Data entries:
========================================
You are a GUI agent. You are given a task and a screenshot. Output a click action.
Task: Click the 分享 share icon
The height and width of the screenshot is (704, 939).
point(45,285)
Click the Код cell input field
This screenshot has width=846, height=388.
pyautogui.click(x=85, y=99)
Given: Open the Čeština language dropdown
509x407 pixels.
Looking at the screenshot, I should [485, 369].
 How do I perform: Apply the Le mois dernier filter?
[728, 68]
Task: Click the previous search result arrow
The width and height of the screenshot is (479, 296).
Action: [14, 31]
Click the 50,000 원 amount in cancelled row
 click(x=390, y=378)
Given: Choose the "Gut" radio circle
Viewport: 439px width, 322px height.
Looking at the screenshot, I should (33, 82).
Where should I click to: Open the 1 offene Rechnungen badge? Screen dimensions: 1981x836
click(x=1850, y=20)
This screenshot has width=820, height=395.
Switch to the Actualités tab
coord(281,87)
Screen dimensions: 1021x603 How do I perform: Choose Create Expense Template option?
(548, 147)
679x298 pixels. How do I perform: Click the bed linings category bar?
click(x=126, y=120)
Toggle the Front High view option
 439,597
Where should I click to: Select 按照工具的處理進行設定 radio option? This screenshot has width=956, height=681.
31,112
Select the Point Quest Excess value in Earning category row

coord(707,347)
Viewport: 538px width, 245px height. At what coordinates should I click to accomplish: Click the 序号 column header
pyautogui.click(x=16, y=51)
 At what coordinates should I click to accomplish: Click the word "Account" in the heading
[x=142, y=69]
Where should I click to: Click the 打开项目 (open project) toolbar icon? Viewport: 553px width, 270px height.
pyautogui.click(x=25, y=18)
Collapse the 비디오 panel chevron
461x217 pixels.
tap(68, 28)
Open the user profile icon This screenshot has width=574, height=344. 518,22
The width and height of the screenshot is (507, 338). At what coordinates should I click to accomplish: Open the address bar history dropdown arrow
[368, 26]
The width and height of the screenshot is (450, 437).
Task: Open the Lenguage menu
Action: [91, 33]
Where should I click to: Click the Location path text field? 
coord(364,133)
========================================
§ **YOUR OBJECTIVE**
Every entry above should be transcribed exactly as it appears.

§ **ANSWER TO THIS TASK**
You are a GUI agent. You are given a task and a screenshot. Output a click action.
Task: Click the 分享 share icon
The height and width of the screenshot is (704, 939).
point(45,285)
Click the Код cell input field
This screenshot has width=846, height=388.
pyautogui.click(x=85, y=99)
Given: Open the Čeština language dropdown
509x407 pixels.
Looking at the screenshot, I should [485, 369].
 How do I perform: Apply the Le mois dernier filter?
[728, 68]
Task: Click the previous search result arrow
The width and height of the screenshot is (479, 296).
Action: [14, 31]
Click the 50,000 원 amount in cancelled row
 click(x=390, y=378)
Given: Choose the "Gut" radio circle
Viewport: 439px width, 322px height.
Looking at the screenshot, I should (33, 82).
Where should I click to: Open the 1 offene Rechnungen badge? Screen dimensions: 1981x836
click(x=1850, y=20)
This screenshot has width=820, height=395.
Switch to the Actualités tab
coord(281,87)
Screen dimensions: 1021x603 How do I perform: Choose Create Expense Template option?
(548, 147)
679x298 pixels. How do I perform: Click the bed linings category bar?
click(x=126, y=120)
Toggle the Front High view option
 439,597
Where should I click to: Select 按照工具的處理進行設定 radio option? This screenshot has width=956, height=681.
31,112
Select the Point Quest Excess value in Earning category row

coord(707,347)
Viewport: 538px width, 245px height. At what coordinates should I click to accomplish: Click the 序号 column header
pyautogui.click(x=16, y=51)
 At what coordinates should I click to accomplish: Click the word "Account" in the heading
[x=142, y=69]
Where should I click to: Click the 打开项目 (open project) toolbar icon? Viewport: 553px width, 270px height.
pyautogui.click(x=25, y=18)
Collapse the 비디오 panel chevron
461x217 pixels.
tap(68, 28)
Open the user profile icon This screenshot has width=574, height=344. 518,22
The width and height of the screenshot is (507, 338). At what coordinates should I click to accomplish: Open the address bar history dropdown arrow
[368, 26]
The width and height of the screenshot is (450, 437).
Task: Open the Lenguage menu
Action: [91, 33]
Where should I click to: Click the Location path text field? 
coord(364,133)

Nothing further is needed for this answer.